Given text ▸
- Opening Delimiter -

When a former chip designer, now a venture capitalist, chooses to address hype, the industry listens. Not because of institutional clout, but because someone who has gotten their hands dirty with transistors knows the boundary between a pretty slide and silicon that actually works in production. The message, as reported by Digitimes, is a reality check on artificial intelligence and co-packaged optics (CPO)—two technologies into which the industry is pouring capital and expectations that may be disproportionate to their actual maturity.

The point is not that AI and CPO are irrelevant. On the contrary, the demand for compute for LLMs and on-premise inference is pushing data centers toward ever-denser architectures, where bandwidth and energy efficiency become critical bottlenecks. CPO promises to shrink the electrical distance between chips and optical modules, cutting latency and power consumption. But here lies the warning: between a lab proof-of-concept and industrial-scale deployment stretch years of engineering, packaging costs that can explode, and reliability issues that no synthetic benchmark can anticipate.

For those evaluating self-hosted stacks—perhaps to keep data under control and avoid cloud constraints—the lesson is immediate. TCO is not calculated only on the energy bill or the purchase price of GPUs. It includes the integration of still-immature technologies that risk becoming technical debt. An on-premise node based on CPO requires optical maintenance skills that are scarce, and lock-in with a supplier pushing an unconsolidated roadmap can turn into a trap. The VC, drawing on their chip design background, puts a finger on this fragility: the semiconductor industry is cyclical, and hype inflates valuations that then deflate when fabs have to deliver volume and reliability.

- Closing Delimiter -

Saved data entries ▸
- Opening Delimiter -

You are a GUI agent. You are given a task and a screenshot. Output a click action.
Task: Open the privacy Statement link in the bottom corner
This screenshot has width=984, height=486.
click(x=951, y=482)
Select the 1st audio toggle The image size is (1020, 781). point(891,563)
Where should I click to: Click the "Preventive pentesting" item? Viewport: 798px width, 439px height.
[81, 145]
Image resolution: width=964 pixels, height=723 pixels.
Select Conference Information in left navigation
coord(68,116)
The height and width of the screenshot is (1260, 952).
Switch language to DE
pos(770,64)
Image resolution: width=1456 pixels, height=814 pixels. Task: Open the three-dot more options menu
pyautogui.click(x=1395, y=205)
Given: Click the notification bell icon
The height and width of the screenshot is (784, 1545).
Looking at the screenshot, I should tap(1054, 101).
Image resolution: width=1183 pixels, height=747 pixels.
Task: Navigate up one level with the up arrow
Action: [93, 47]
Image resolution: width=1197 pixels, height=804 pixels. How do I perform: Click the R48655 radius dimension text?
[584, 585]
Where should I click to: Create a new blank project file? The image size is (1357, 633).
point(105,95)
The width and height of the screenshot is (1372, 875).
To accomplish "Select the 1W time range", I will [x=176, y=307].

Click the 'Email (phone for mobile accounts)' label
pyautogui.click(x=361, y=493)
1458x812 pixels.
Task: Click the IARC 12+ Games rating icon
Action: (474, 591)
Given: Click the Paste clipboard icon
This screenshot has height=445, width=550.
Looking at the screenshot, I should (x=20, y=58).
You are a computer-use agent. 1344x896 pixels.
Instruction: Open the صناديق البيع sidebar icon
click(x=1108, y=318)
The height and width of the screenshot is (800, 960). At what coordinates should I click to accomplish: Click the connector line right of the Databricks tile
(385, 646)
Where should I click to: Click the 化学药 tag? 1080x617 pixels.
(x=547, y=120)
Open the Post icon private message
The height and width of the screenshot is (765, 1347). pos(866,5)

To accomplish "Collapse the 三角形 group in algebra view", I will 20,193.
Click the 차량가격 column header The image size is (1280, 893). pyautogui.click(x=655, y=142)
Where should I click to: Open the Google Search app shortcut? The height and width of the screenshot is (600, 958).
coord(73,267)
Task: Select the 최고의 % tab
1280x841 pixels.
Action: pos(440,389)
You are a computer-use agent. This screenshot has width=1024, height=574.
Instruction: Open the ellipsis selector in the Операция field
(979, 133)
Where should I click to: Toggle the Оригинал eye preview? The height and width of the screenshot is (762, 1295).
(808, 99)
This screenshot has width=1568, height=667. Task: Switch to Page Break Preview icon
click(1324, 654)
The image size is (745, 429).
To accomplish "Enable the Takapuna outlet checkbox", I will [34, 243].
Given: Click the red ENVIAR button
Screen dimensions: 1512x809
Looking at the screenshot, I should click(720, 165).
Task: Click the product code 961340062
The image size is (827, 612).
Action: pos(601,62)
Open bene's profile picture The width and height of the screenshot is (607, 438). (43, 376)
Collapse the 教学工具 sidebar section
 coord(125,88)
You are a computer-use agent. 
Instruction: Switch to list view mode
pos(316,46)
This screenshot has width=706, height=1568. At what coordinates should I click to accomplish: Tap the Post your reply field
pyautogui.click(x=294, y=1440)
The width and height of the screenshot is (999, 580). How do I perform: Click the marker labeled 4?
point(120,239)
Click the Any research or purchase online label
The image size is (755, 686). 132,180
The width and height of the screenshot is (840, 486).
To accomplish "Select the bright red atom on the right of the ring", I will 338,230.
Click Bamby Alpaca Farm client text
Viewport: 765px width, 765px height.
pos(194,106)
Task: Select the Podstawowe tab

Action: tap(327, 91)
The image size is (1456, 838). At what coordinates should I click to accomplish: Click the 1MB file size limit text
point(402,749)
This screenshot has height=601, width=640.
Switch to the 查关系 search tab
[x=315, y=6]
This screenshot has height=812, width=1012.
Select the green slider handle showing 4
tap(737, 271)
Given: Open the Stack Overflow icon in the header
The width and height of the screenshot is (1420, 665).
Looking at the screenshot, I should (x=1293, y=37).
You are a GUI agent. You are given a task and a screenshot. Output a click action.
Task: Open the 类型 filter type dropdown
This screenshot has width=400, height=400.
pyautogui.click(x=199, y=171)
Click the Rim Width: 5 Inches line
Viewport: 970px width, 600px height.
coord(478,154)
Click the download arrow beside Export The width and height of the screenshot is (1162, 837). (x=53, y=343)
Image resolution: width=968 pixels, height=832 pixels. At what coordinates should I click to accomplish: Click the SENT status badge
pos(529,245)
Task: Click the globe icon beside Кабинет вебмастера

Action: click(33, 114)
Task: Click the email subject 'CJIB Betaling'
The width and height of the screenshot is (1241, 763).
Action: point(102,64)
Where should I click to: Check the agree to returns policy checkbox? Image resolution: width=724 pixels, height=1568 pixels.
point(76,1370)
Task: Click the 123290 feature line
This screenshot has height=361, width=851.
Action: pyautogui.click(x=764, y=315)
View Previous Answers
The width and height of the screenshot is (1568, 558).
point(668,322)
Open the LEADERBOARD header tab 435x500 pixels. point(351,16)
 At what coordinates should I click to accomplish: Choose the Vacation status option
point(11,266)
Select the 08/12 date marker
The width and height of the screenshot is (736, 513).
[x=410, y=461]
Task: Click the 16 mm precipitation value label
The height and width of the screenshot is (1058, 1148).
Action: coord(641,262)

- Closing Delimiter -

Prompt 1 ▸
In the piece on AI and co-packaged optics, what does CPO promise to shrink?
Prompt 2 ▸
Carry on the piece on AI and co-packaged optics with new text that picks up after its last sentence.
None of the records are needed here.

Written response 1 ▸
The electrical distance between chips and optical modules.

Written response 2 ▸
A second-order effect deserves attention. If CPO fails to deliver on time, pressure shifts to more proven alternatives like advanced electrical interconnects (NVLink, Infinity Fabric) and software-hardware co-design strategies. This penalizes those who have bet everything on optics but rewards integrators who can orchestrate mature components into balanced architectures. For LLM workloads, this means that software optimization (quantization, parallelisms, inference pipelines) remains the safest multiplier, while hardware should be chosen pragmatically, favoring platforms with a consolidated tooling ecosystem.

On the data sovereignty front, the call for caution is even more pressing. Companies wanting to bring AI on-premise to comply with GDPR or sector-specific regulations must distrust overly aggressive roadmaps. A miscalculation about component maturity can result in unsustainable maintenance windows or the inability to scale without depending on external specialists, nullifying the control they sought. The voice of a former chip designer now examining the numbers as a VC is not a rejection but an invitation to bring the conversation back to substance: how many of the milliseconds gained with CPO translate into value for the end user? And at what real cost, after paying for integration and the learning curve?